To-do item: Collect each line of the material below that contains the string "pyautogui", and copy those lines unchanged.

Saved data entries:
== Segment start ==
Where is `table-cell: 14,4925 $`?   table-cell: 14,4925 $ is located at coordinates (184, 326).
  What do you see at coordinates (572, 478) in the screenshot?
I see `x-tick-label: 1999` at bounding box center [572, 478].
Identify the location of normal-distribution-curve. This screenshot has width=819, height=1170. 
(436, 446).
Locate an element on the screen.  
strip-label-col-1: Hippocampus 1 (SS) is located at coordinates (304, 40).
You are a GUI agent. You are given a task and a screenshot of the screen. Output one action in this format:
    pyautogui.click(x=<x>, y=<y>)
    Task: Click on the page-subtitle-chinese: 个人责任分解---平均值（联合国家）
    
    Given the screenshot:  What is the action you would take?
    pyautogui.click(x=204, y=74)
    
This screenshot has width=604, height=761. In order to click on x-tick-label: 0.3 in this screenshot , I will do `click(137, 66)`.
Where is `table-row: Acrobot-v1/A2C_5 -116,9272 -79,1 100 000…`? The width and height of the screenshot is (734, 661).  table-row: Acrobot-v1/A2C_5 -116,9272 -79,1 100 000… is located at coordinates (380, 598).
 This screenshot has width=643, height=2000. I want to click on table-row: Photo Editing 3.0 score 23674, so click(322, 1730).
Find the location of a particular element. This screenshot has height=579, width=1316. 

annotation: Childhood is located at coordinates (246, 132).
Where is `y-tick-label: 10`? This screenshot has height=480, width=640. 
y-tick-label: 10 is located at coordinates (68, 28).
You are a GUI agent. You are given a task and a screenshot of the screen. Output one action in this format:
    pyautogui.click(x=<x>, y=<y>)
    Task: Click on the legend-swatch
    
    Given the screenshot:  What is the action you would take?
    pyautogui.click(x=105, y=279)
== Segment end ==
Answer box:
    pyautogui.click(x=<x>, y=<y>)
    pyautogui.click(x=204, y=74)
    pyautogui.click(x=<x>, y=<y>)
    pyautogui.click(x=105, y=279)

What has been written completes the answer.